> [WHAT IS NEEDED] Quote the lines below, from the one containing "At what coordinates" through the one containing "coord(518,23)", inclusive, and leave out the pictures.

> [SUPPLIED RECORDS]
■ ■ ■ ■ ■
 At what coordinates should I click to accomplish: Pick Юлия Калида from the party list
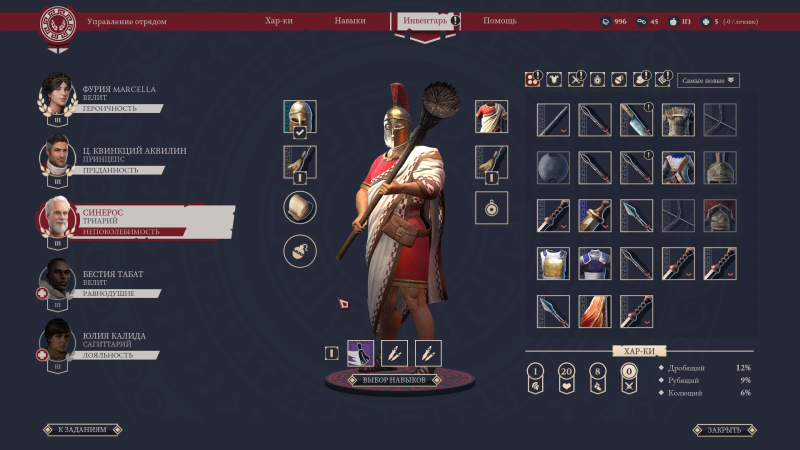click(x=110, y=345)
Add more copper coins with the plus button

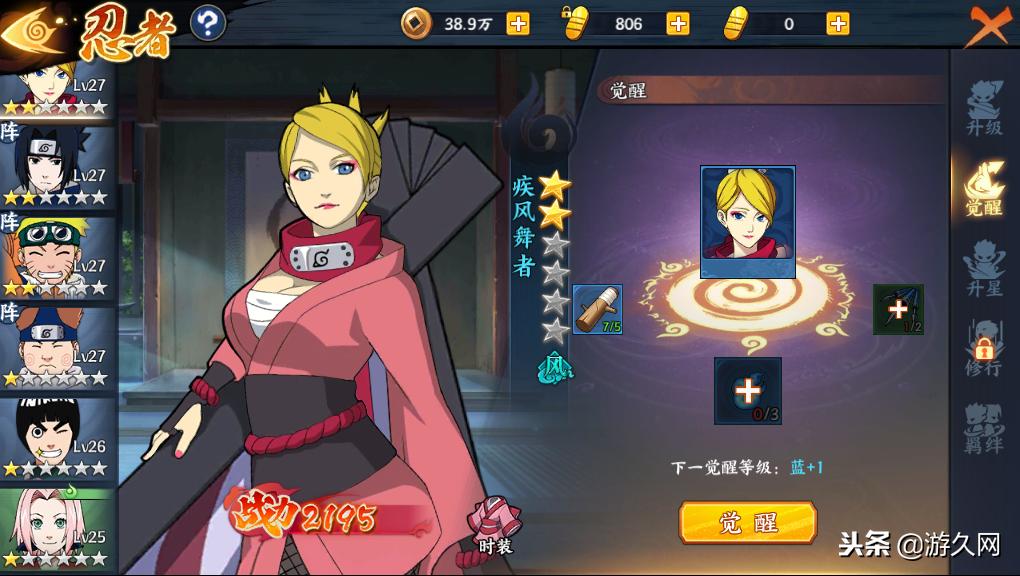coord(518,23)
■ ■ ■ ■ ■
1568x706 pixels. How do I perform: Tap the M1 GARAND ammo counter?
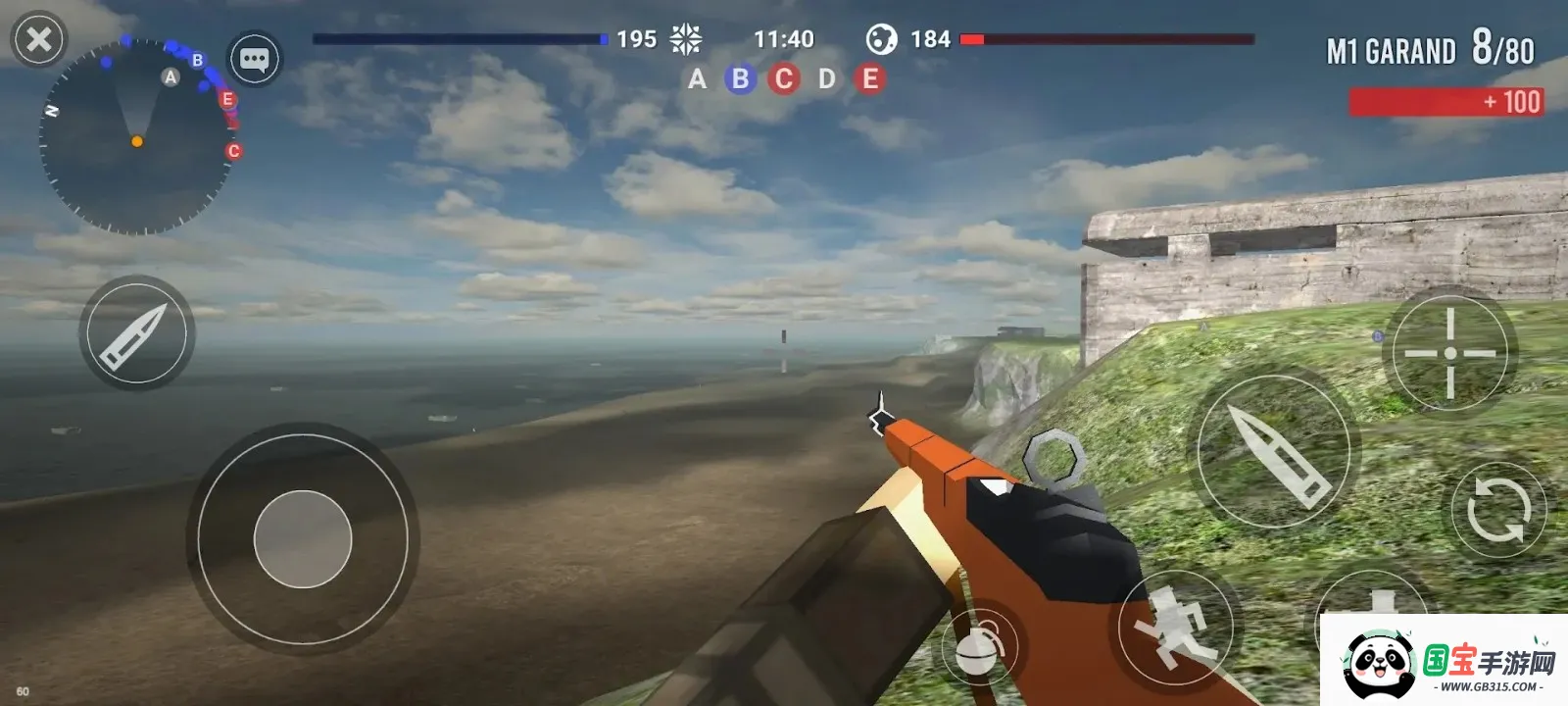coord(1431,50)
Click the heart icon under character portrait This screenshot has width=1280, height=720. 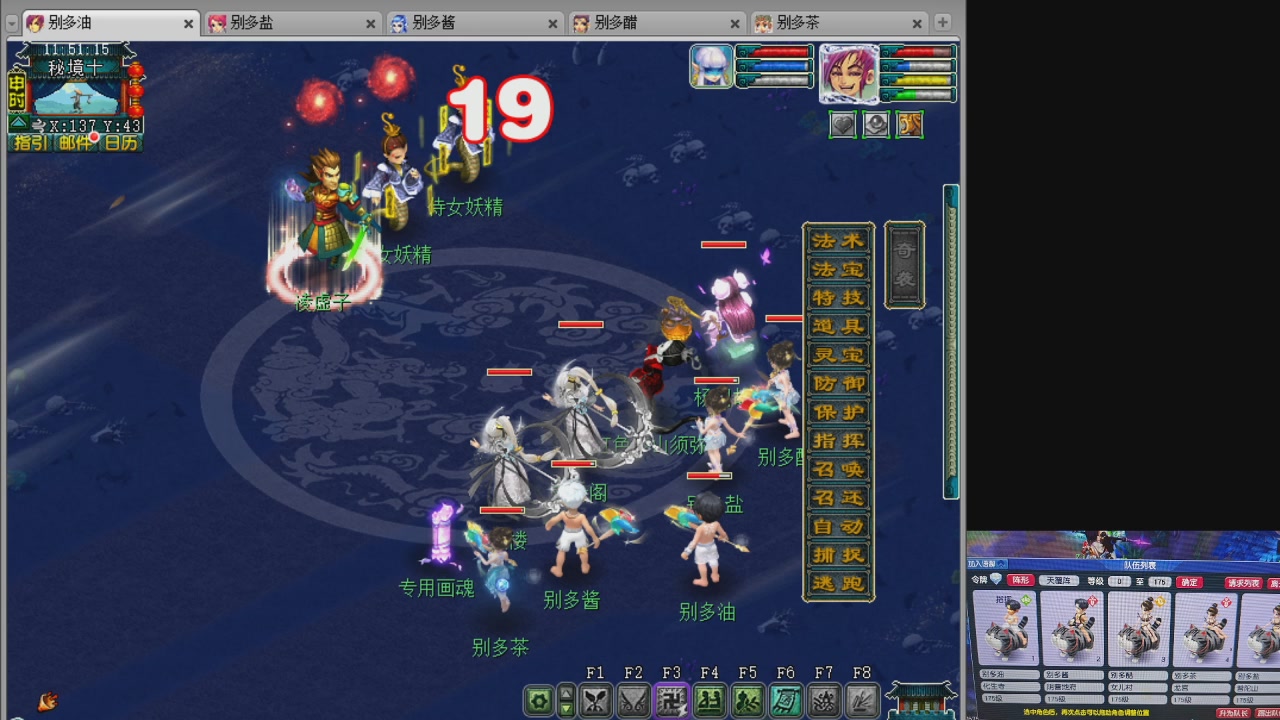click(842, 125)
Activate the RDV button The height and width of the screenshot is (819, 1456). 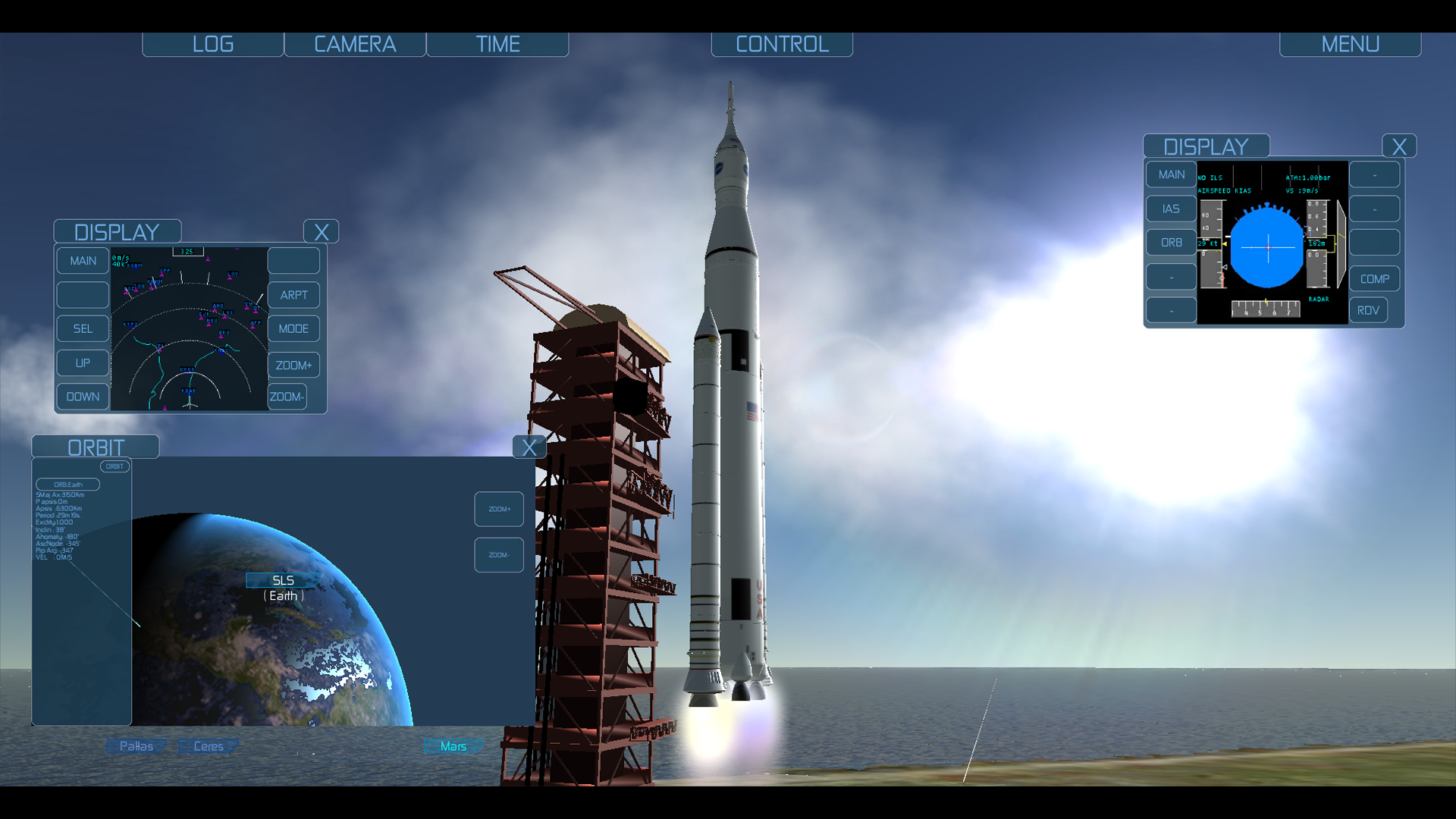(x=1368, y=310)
■ ■ ■ ■ ■
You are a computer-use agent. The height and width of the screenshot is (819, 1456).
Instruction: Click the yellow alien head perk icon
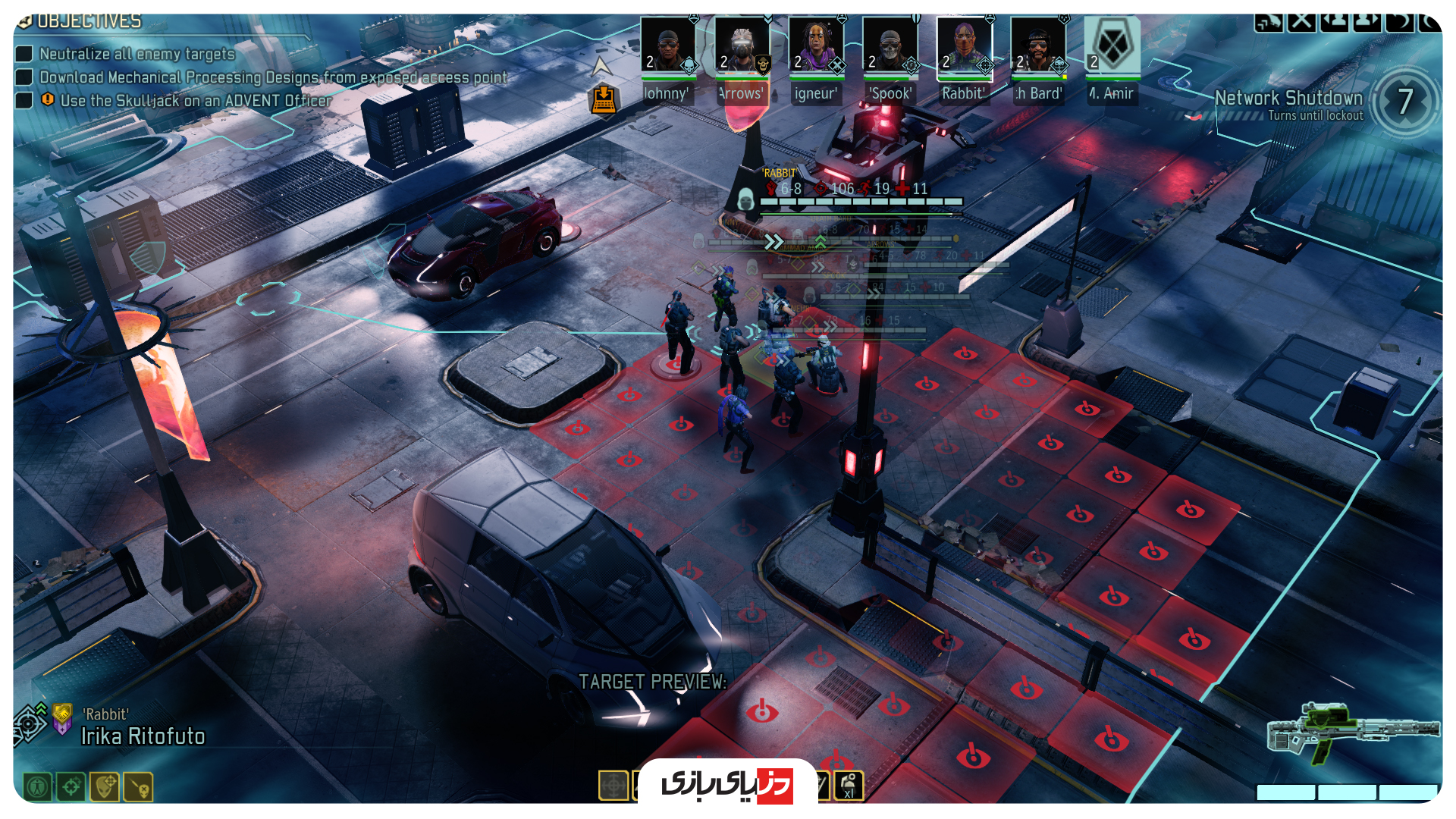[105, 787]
■ ■ ■ ■ ■
> [EXERCISE SOLUTION]
 At what coordinates should I click to accomplish: Pick Юлия Калида from the party list
click(x=110, y=345)
Add more copper coins with the plus button

coord(518,23)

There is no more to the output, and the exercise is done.